* **Given task**: Can you copy out, character for character, every line of the entries from the very first one through the line holding "(1319, 557)", with both of those lines included?

* **Supplied entries**:

####

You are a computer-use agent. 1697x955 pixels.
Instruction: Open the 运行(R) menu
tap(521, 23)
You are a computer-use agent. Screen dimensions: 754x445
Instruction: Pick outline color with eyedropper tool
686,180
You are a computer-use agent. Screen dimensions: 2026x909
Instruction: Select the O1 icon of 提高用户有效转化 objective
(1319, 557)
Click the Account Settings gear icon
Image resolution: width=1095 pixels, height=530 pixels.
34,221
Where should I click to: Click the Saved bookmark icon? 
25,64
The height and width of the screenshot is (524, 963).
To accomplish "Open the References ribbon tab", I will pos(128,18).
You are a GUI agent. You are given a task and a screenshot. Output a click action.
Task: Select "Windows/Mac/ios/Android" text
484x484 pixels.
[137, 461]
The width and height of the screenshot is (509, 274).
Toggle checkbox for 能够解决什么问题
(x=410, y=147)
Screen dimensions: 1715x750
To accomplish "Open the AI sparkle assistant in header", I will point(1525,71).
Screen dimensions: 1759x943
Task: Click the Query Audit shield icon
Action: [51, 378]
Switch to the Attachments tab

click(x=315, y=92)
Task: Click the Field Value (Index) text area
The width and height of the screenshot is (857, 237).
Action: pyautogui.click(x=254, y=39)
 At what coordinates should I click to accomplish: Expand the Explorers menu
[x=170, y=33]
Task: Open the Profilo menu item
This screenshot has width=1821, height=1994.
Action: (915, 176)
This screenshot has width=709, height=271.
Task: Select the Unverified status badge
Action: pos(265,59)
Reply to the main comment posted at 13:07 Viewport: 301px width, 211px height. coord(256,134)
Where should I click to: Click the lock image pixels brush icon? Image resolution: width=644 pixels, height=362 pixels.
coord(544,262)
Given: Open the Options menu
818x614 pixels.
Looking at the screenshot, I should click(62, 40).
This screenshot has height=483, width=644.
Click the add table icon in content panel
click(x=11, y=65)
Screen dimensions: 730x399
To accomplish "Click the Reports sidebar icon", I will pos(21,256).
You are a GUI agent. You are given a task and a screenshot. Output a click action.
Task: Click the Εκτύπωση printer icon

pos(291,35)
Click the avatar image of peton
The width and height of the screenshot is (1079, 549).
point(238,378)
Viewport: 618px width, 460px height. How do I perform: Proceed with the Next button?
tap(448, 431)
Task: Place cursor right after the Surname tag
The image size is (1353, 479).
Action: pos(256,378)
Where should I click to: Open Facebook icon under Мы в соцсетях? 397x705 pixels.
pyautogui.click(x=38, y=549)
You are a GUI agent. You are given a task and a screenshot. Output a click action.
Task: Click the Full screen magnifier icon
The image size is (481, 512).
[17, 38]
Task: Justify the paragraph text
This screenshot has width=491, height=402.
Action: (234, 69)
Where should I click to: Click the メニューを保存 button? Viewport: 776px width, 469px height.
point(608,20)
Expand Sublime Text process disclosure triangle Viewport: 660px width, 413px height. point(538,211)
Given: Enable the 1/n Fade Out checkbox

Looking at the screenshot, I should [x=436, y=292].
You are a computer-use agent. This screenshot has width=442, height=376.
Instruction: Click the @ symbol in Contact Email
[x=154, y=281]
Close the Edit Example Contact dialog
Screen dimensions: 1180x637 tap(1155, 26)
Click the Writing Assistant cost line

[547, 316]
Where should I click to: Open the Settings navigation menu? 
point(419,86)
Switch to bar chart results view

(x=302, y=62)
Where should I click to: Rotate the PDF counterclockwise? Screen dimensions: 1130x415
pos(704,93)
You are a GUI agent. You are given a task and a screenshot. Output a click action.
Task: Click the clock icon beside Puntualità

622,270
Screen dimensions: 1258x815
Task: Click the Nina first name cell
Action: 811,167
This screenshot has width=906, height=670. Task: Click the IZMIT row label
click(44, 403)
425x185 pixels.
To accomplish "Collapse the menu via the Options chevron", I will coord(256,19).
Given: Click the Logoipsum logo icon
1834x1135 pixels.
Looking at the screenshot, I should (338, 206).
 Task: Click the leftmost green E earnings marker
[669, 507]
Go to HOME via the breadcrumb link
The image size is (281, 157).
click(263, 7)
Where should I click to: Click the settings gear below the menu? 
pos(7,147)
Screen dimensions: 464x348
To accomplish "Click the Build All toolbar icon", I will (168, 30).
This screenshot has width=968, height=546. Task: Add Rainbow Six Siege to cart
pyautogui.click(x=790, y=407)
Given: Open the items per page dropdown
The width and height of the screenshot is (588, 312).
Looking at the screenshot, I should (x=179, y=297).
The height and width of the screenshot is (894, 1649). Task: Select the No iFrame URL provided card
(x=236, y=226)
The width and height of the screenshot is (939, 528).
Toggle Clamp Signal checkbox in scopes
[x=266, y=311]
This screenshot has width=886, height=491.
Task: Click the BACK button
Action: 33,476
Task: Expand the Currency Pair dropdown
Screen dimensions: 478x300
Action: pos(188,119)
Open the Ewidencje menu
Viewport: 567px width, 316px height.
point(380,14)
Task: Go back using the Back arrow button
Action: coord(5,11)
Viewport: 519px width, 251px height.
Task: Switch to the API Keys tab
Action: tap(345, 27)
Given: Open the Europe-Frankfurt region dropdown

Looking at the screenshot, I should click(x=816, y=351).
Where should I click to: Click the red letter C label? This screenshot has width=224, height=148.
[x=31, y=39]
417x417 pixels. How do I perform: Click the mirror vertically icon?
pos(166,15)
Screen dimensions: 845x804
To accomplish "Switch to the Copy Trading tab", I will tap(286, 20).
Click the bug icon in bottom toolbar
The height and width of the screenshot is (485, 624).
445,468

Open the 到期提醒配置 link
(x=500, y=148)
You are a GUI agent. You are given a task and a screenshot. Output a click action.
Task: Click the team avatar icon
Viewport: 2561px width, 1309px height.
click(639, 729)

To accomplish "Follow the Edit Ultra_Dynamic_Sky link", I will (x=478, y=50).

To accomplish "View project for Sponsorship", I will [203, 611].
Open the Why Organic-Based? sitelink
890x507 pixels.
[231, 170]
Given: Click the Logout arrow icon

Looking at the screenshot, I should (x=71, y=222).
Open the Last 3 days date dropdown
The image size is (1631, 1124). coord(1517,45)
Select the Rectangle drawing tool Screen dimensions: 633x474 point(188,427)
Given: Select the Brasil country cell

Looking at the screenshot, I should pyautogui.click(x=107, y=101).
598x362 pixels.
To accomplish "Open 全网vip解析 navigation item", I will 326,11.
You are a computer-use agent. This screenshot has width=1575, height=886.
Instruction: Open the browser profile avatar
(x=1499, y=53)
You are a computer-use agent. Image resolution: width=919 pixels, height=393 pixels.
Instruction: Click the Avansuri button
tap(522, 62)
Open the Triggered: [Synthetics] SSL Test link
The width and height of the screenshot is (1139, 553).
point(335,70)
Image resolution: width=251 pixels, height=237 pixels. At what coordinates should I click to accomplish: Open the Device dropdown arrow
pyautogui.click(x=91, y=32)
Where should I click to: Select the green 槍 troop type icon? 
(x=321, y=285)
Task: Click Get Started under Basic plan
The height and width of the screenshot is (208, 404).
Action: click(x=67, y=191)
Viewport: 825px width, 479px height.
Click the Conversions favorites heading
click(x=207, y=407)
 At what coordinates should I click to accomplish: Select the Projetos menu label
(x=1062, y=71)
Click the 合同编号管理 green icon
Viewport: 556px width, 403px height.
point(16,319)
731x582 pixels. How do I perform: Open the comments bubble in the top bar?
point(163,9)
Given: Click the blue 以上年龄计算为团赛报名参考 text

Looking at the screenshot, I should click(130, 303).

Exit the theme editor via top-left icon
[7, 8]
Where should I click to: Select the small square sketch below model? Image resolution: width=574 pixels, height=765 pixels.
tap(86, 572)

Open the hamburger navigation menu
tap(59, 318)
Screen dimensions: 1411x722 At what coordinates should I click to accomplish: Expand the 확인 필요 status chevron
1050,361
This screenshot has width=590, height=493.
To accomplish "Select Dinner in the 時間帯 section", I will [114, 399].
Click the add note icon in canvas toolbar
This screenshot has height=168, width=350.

####

* **Finished answer**:
You are a computer-use agent. 1697x955 pixels.
Instruction: Open the 运行(R) menu
tap(521, 23)
You are a computer-use agent. Screen dimensions: 754x445
Instruction: Pick outline color with eyedropper tool
686,180
You are a computer-use agent. Screen dimensions: 2026x909
Instruction: Select the O1 icon of 提高用户有效转化 objective
(1319, 557)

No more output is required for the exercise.